[Page and screen pointing data]
........

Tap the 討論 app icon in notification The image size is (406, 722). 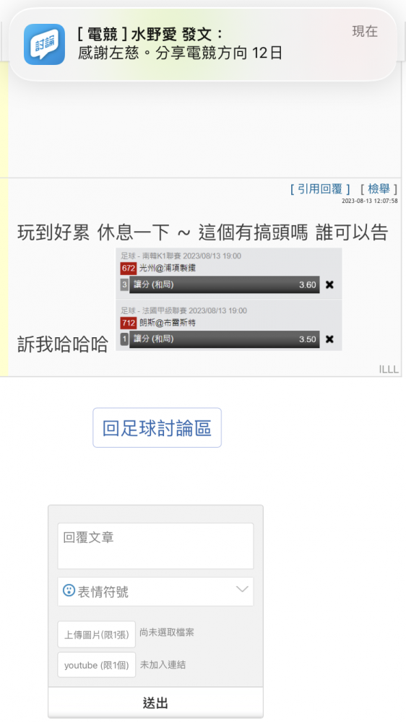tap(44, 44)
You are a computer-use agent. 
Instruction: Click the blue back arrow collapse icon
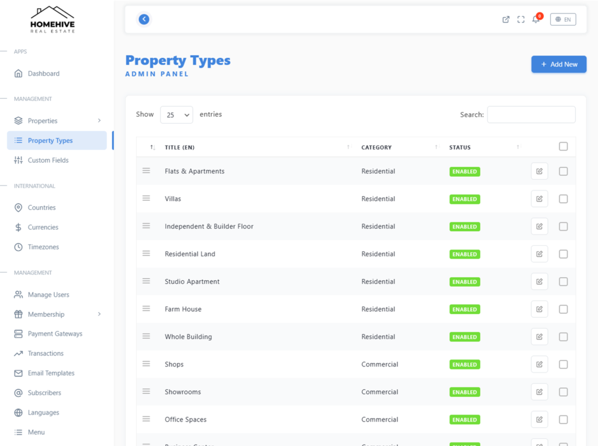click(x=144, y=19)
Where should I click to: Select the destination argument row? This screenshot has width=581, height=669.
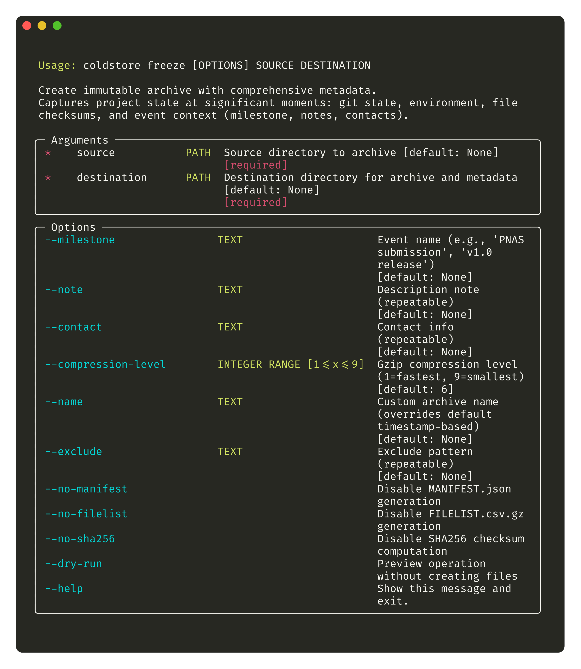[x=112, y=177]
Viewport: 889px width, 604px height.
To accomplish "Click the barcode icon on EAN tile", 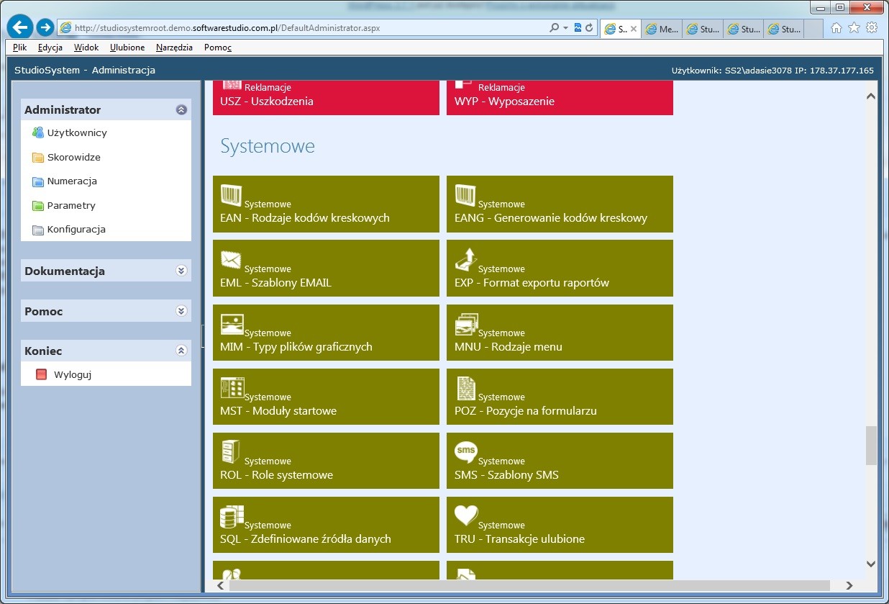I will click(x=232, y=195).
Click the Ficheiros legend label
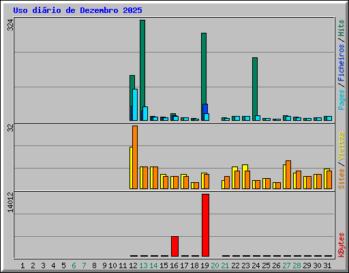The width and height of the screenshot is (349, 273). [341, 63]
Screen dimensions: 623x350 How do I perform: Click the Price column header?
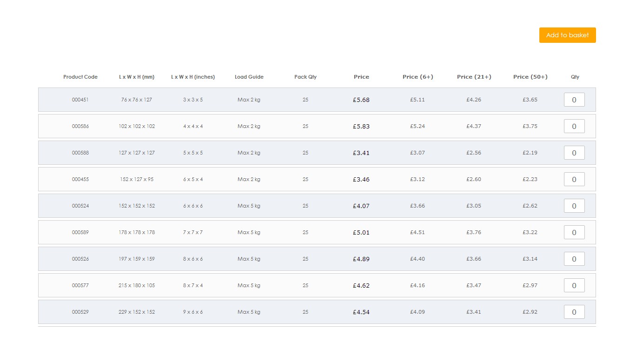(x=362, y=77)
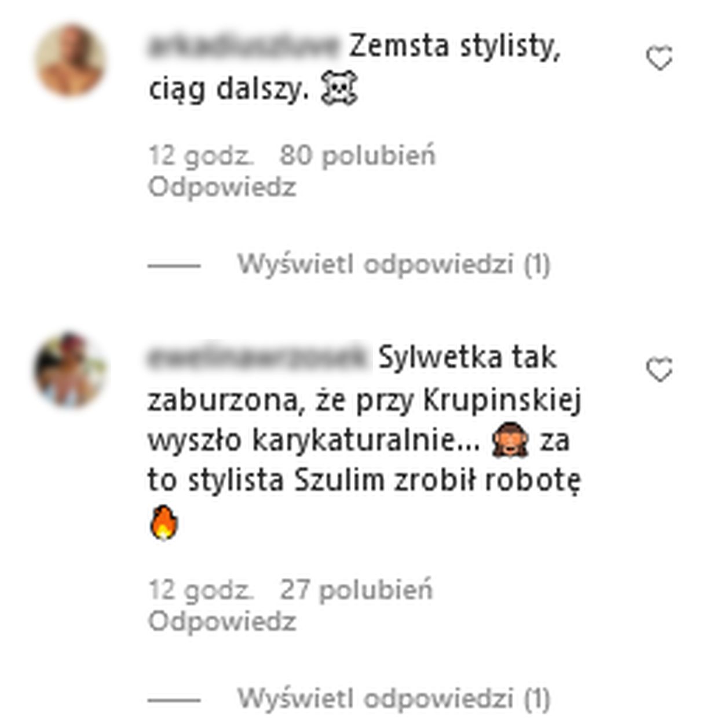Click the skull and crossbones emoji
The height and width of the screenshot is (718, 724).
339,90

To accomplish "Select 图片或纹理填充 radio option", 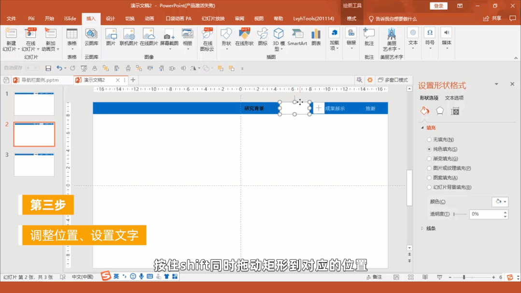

........

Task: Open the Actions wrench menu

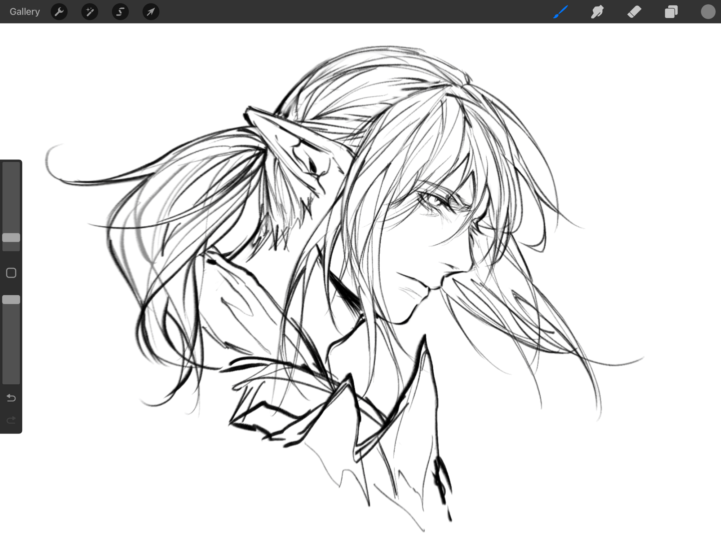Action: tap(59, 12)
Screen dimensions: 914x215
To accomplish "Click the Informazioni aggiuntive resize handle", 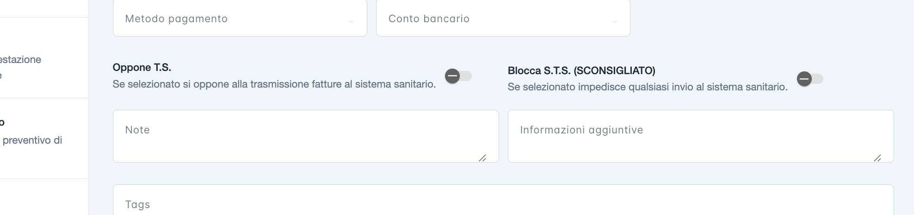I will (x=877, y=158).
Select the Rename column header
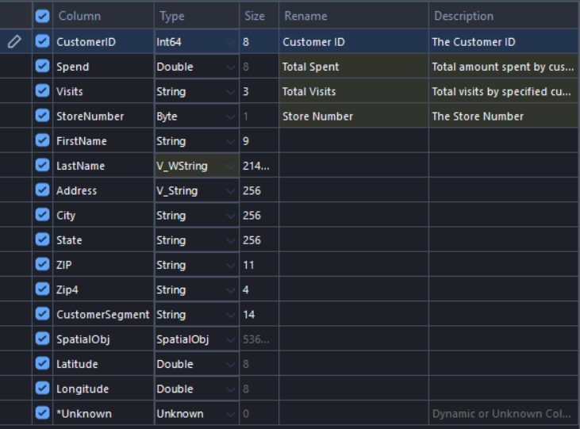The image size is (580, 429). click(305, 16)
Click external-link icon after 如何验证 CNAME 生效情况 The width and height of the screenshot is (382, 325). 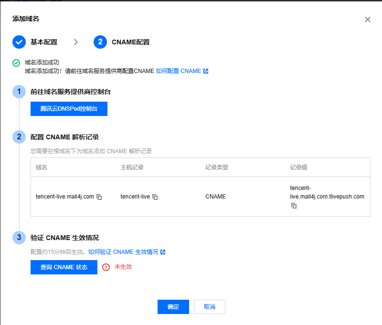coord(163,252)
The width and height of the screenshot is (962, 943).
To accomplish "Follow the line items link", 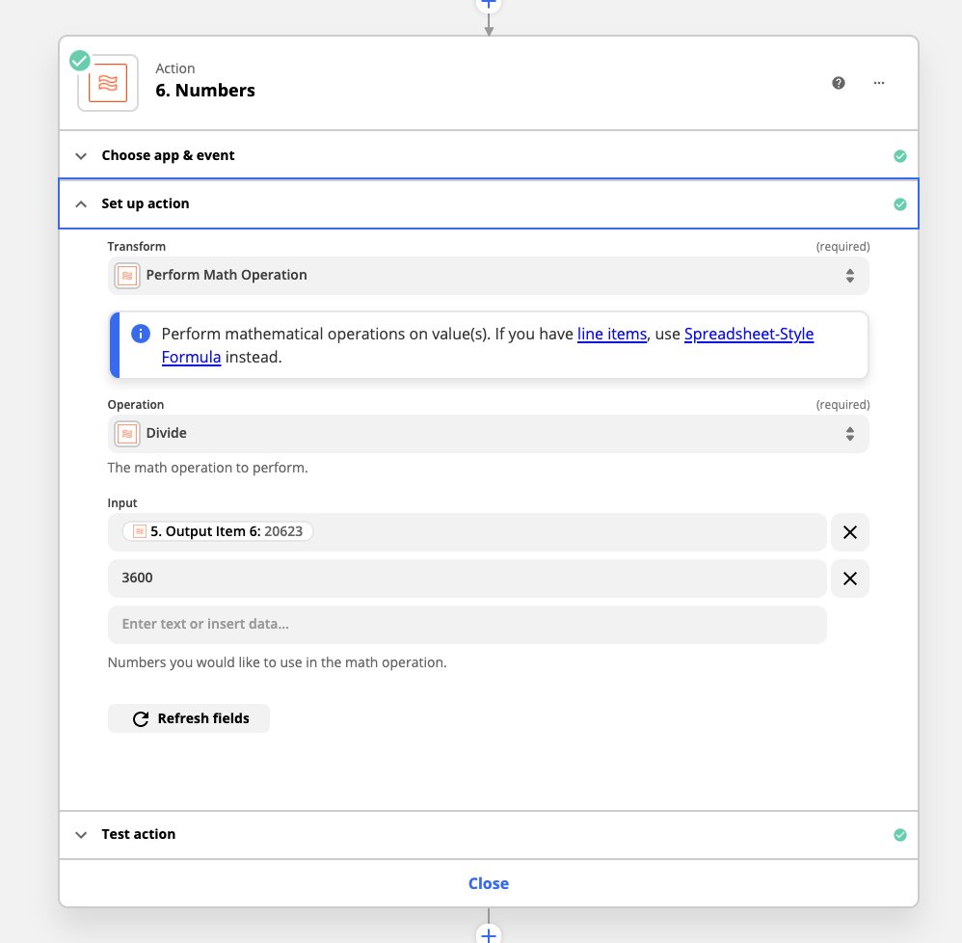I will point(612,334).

........

§ **Exercise**
Report each line of the items above that contains the string "header", treating uppercase and lowercase letters as distinct.

§ **Worked answer**
Screen dimensions: 623x350 How do I perform: Click the Price column header?
Select the Rename column header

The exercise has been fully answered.